After locating the line with "Given: Click the 欄位 fields toolbar button" in the data that follows, return it and every later line exactly, up to and including the line with "The image size is (690, 425).".
── Exercise materials ──
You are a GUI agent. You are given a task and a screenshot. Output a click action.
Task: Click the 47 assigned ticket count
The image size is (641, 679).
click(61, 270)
───
── Exercise materials ──
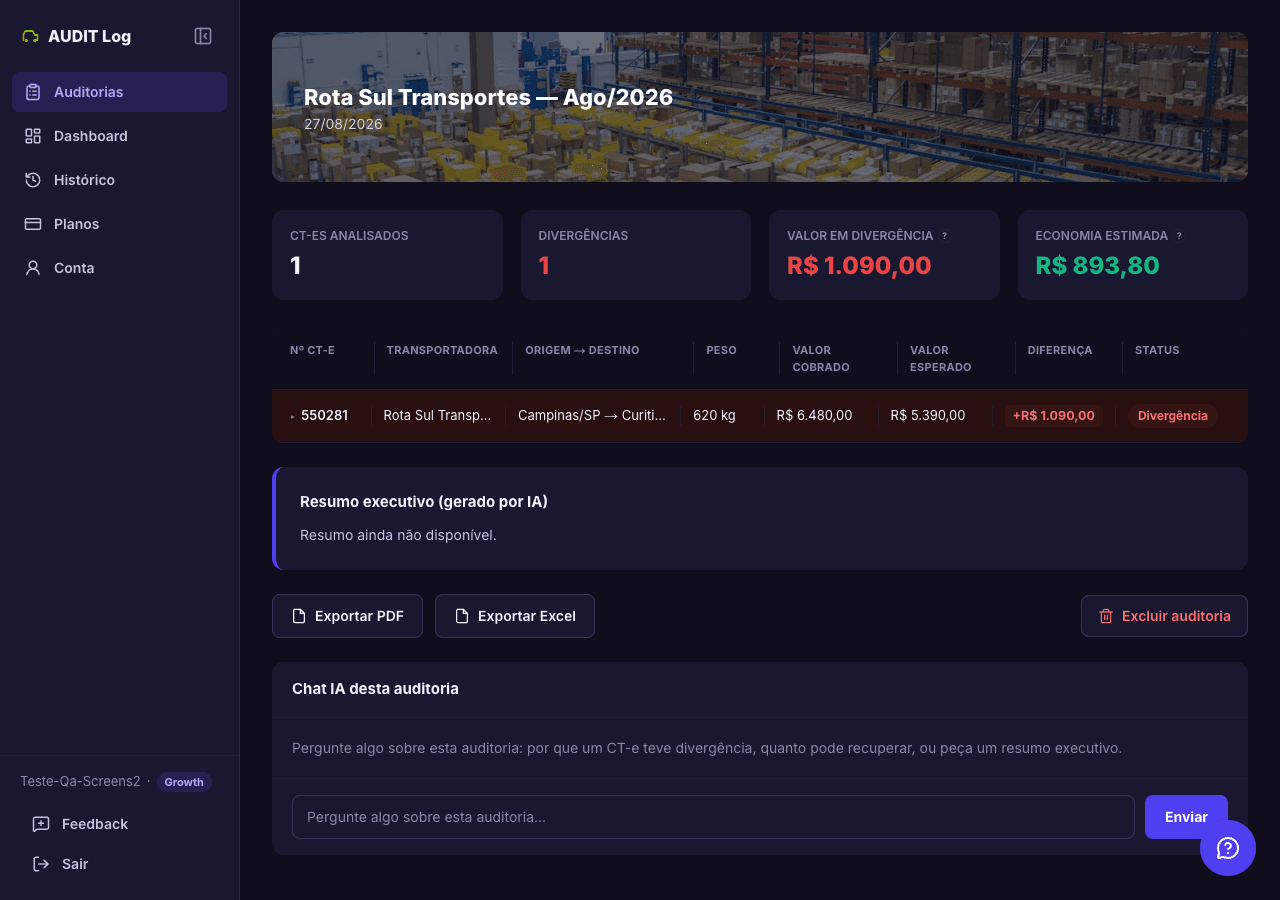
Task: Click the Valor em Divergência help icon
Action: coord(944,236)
───
── Exercise materials ──
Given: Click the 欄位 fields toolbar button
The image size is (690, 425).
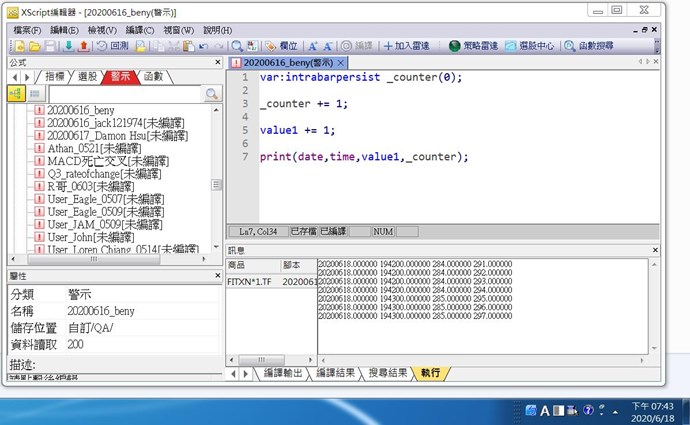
───
• _Response to the exercise_:
Given: Click the 欄位 fields toolbar button
The image size is (690, 425).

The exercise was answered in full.